When I used to teach people how to use dictation software, I would tell them it takes a long time, up to three to four weeks, to get a really good voice profile. It's better today, dictation software is much better than that. But it can take you as little as an hour to break a voice profile by not correcting it. I mean it just disintegrates very rapidly. It's really a very serious thing, so you can't be dictating unless you can recognize what the problems are and fix them immediately.

14:16 Gabor Szabo
So how does the DictationBridge solve this problem?

14:19 Lucy Greco
So what DictationBridge is, is at the core is a DLL that one of our engineers has developed that captures the text that's being dictated, before it's actually typed to the screen, and speaks it to us. It does actually let it be typed to the screen immediately, but it speaks the text that is being captured, and echoes it back to me, so that I can hear that a mistake was made, and then I can use the Dragon correction facilities to fix that problem, or the Microsoft Speech correction facilities to fix that problem, and tell it No, I didn't mean a mouse, I meant house and it would go ahead and fix that, and help me at least maintain a good voice profile.
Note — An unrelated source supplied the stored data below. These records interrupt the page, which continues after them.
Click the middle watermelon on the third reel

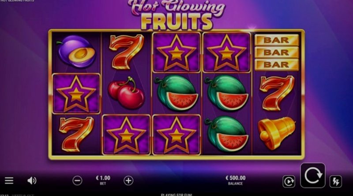point(177,93)
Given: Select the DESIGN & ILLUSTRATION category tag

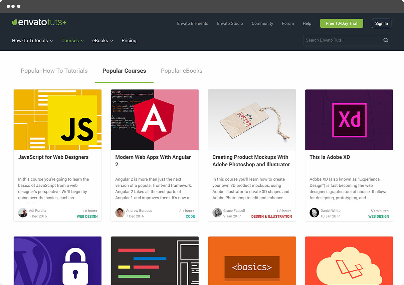Looking at the screenshot, I should [271, 217].
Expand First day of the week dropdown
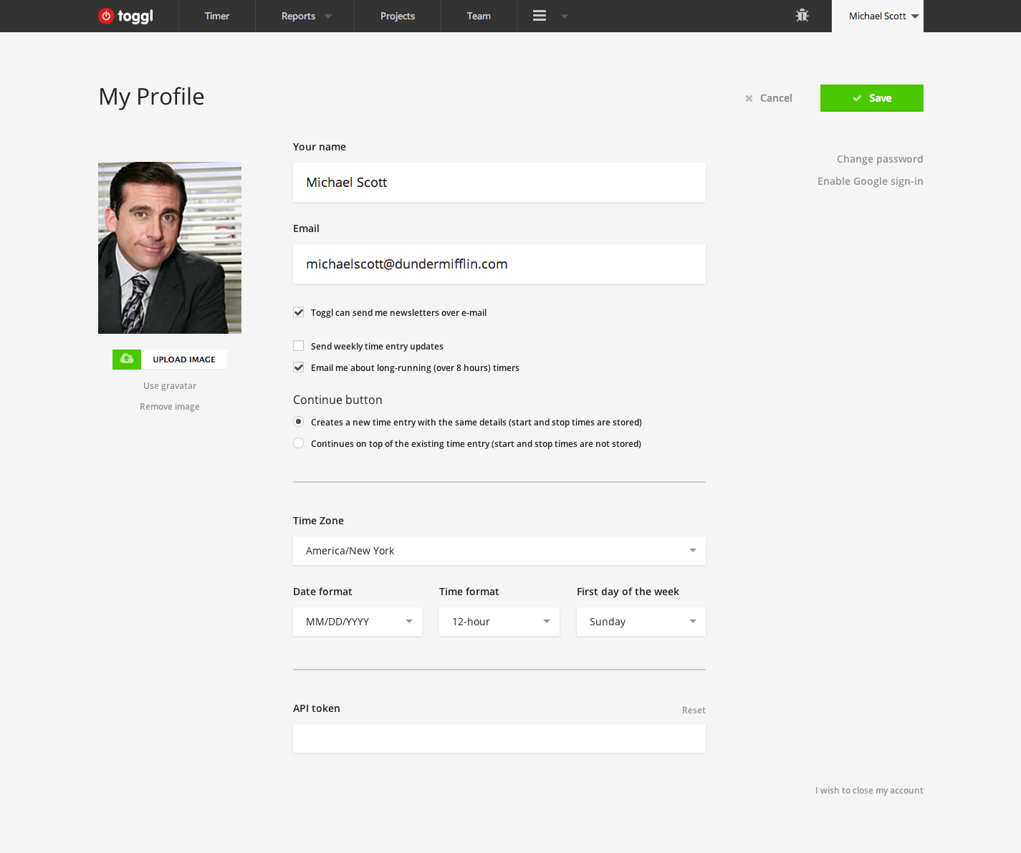Image resolution: width=1021 pixels, height=853 pixels. point(641,622)
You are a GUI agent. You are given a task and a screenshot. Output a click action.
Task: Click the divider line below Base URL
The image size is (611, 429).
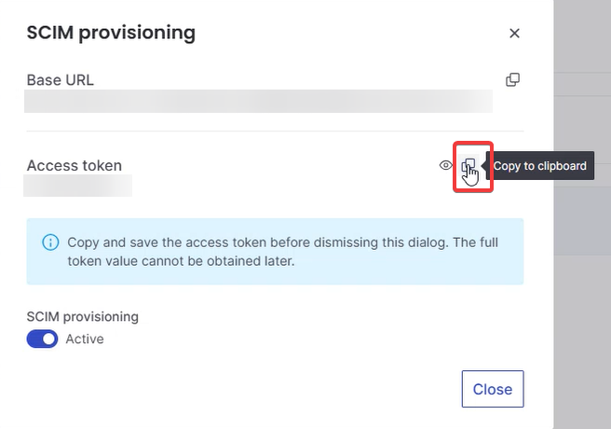pos(275,131)
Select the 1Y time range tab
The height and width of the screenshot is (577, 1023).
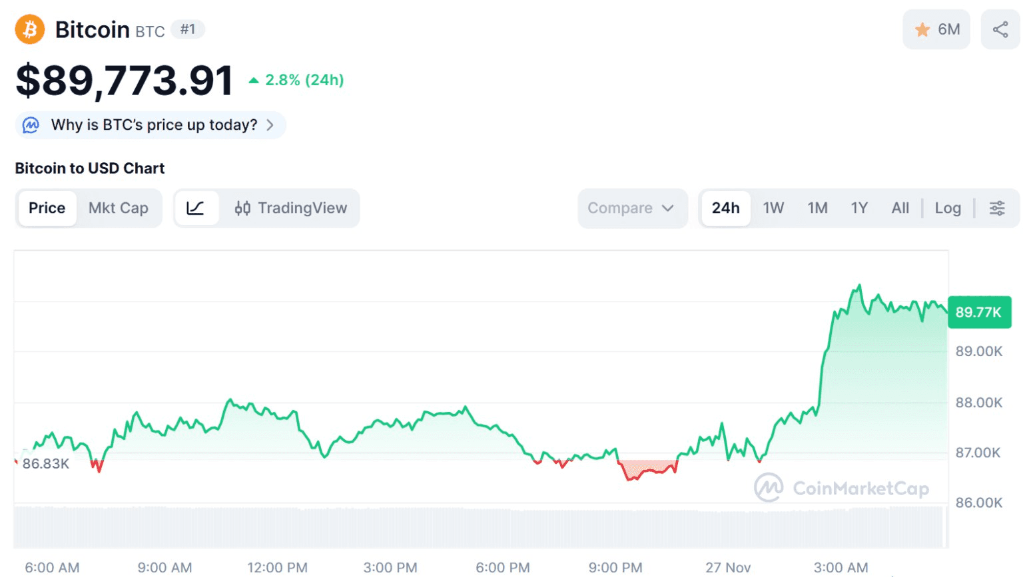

One of the other things that DictationBridge does is, both Dragon and Microsoft Speech, which we're working with both of those, have terrible interfaces. The screen reader can't actually grasp a lot of the information in those interfaces, for example, the Microsoft Speech dictation correction-window is a floating window that the screen reader couldn't actually grasp and figure out where it is on the screen, because it's not really there in a focusable place. And of course, if you try to focus in that window, the window goes away. So we've got some coding that will actually tell the screen reader where that window is, it will read the information in that window, and it will let us control the window and keep it on the screen. So it's not only giving us the echo back but it's giving us the ability to use the tools in an accessible way.

15:59 Gabor Szabo
Yeah, so if I understand then, the speech-recognition software understands more or less what you say, then it goes actually to the DictationBridge, then it echoes back to you?

16:14 Lucy Greco
Exactly.

16:16 Gabor Szabo
And then when once you approve it, right, then it goes to the actual text?

16:22 Lucy Greco
It actually goes to the text immediately, it just captures it on the way. So as it's going across the Bridge, the Bridge will echo it back. And it lets it go back to the screen, because that way, if you want to just make a correction by typing something, you can. And it's just basically providing a Bridge, that traps the information that's going across, speaks it back to you, and then lets it go on its merry path, but lets you fix it very easily, very effectively, from there.

16:52 Gabor Szabo
Okay.

16:52 Lucy Greco
Would you like to have a demo?

16:55 Gabor Szabo
Yeah, let's have a demo.

16:57 Lucy Greco
All right, so I'm going to be using Dragon, so give me one second here.

Wake up.

This is a demonstration.

17:07 Screen Reader
This is a demonstration

17:09 Lucy Greco
of how DictationBridge will echo my text.

17:12 Screen Reader
of how DictationBridge will echo my text.

17:15 Lucy Greco
If my voice profile is

17:17 Screen Reader
If my voice profile is

17:19 Lucy Greco
working well, the words will all appear correctly.

17:22 Screen Reader
working well, the words will all appear correctly.

17:25 Lucy Greco
So far, I haven't heard any mistakes

17:27 Screen Reader
So far, I haven't heard any mistakes

17:31 Lucy Greco
you will note that

17:33 Screen Reader
you will note that

17:34 Lucy Greco
when I use the words wake up

17:36 Screen Reader
when I use the words wake up

17:38 Lucy Greco
the microphone did not actually echo back.

17:41 Screen Reader
the microphone did not actually echo back.

17:44 Lucy Greco
That is one of the up-coming features

17:47 Screen Reader
That is one of the up-coming features

17:49 Lucy Greco
of our product.

17:51 Screen Reader
of our product.

17:52 Lucy Greco
Period. Go to sleep.

So I'm still using the beta version of the software and we haven't actually fully-implemented all the features we want. I turned the microphone off, so we can talk again.

18:06 Gabor Szabo
Okay, it's like having another person listening in to our conversation.

18:12 Lucy Greco
Exactly, it really is, isn't it? So we want things, like a person to be able to know what state that the microphone is in, I've used speech dictation for years and I can't tell you how many times I've had phone calls transcribed, because I forgot to turn the microphone off, when I picked up the phone.

18:30 Gabor Szabo
Oops.

18:32 Lucy Greco
Only my side, luckily.

So the goal of our project was to make a product like this, that has all the features we want, but we're really a grassroots group that believe in free software, so what we want is our product to be fully free for everyone and anyone to use.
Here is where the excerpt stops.